Em meio ao descontentamento, economistas e formuladores de políticas têm se  concentrado na política atual do banco central, no crescimento salarial e até mesmo na demografia. Mas a verdadeira batalha pela frente pode ser psicológica. Afinal, mudar uma mentalidade que estava tão fixa quanto o valor de seu dinheiro por três décadas, para abraçar uma nova era em que o “valor do tempo” começa a fazer sentido, não é uma tarefa fácil.

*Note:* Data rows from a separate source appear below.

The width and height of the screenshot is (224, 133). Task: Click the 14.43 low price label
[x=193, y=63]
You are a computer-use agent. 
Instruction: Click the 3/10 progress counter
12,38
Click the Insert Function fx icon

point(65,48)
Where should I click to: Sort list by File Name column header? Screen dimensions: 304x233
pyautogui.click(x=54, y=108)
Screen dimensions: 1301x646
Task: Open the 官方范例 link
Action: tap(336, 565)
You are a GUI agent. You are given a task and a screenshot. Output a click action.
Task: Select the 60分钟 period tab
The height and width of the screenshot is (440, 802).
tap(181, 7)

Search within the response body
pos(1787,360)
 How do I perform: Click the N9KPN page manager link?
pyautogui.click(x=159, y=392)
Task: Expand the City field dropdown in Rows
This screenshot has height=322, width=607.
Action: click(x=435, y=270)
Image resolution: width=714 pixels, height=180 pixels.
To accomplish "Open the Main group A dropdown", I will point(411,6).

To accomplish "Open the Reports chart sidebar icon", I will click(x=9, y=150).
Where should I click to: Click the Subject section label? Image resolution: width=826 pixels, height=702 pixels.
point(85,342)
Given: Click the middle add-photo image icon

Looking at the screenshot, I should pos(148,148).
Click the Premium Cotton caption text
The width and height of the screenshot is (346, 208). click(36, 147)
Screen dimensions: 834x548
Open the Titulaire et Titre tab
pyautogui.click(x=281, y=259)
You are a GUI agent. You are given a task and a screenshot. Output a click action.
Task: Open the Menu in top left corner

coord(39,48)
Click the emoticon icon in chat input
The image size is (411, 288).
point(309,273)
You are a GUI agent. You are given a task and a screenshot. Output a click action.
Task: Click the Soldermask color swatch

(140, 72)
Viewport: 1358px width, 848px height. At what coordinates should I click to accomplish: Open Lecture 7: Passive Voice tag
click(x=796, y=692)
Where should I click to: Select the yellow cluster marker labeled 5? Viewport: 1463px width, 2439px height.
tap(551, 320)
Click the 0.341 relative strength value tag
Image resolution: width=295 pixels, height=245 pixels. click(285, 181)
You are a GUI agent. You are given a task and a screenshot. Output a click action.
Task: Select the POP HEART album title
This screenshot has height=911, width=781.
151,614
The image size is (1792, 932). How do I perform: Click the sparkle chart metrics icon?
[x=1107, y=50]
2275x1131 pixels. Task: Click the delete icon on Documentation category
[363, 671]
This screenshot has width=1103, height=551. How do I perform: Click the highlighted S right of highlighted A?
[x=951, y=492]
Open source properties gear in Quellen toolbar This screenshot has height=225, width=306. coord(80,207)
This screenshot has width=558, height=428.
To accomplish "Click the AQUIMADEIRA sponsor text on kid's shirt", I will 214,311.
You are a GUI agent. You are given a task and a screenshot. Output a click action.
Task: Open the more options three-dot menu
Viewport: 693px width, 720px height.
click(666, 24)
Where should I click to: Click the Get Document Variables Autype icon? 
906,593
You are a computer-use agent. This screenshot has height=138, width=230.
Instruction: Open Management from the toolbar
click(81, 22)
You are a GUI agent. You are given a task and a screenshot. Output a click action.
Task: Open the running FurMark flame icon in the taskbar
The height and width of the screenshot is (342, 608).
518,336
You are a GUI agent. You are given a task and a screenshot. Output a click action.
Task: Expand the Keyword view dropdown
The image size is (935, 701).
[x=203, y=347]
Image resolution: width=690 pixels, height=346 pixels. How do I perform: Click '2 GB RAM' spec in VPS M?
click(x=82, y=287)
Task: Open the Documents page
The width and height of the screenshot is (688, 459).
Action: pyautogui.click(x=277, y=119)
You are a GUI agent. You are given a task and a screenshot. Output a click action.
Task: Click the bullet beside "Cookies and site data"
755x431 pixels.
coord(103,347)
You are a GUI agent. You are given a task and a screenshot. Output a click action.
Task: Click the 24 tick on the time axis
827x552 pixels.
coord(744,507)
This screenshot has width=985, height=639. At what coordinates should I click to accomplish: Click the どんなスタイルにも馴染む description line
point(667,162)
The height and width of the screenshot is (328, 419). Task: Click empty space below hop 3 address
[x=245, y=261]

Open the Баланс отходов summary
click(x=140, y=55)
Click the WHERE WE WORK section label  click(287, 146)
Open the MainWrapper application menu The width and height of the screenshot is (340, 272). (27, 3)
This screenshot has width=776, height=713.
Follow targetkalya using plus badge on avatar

“As crenças das pessoas não são lógicas, são psicológicas”, disse Ravi Dhar, professor de marketing de Yale, em um artigo explicativo sobre a psicologia inflacionária. “O que isso significa é que as percepções de inflação não se baseiam em mudanças reais nos preços do mercado, mas nas mudanças que chamam nossa atenção… As pessoas avaliam a incerteza não com base em fatos, mas em sentimentos.”

Muitos consumidores japoneses, em outras palavras, podem estar de mau humor e estão instintivamente respondendo ao aumento dos preços cortando certos gastos, enquanto ainda tentam priorizar a poupança. Mesmo que eles abracem totalmente a alegria de caçar pechinchas ou visitem aquela feira de produtos naturais, gerenciar expectativas pode se mostrar tão crucial quanto a política de taxas de juros nos próximos meses. Dhar disse que muitas pessoas respondem à inflação procurando promoções, pesquisando preços e até comprando em grandes quantidades, e certamente levará tempo até que o consumidor médio mude completamente do pensamento deflacionário para o inflacionário.

“Entender que o sentimento das pessoas importa mais do que os fatos é muito frustrante para os líderes políticos, mas tem implicações importantes sobre como eles se comunicam”, continuou ele. “Alguns políticos são muito intuitivos em relação a isso. Bill Clinton tinha a famosa frase: ‘Eu sinto sua dor’. É muito importante primeiro reconhecer os sentimentos e, em seguida, apresentar informações de uma maneira que estas se alinhem a esses sentimentos.”

Os formuladores de políticas japoneses podem querer prestar atenção. O país está contando uma história de inflação como nenhuma outra, e a frente de batalha mais ativa agora será, sem dúvida, nas mentes. O aumento dos preços é exatamente o que o médico receitou, mas os consumidores podem precisar de ajuda para engolir o remédio e não colocar pra fora depois.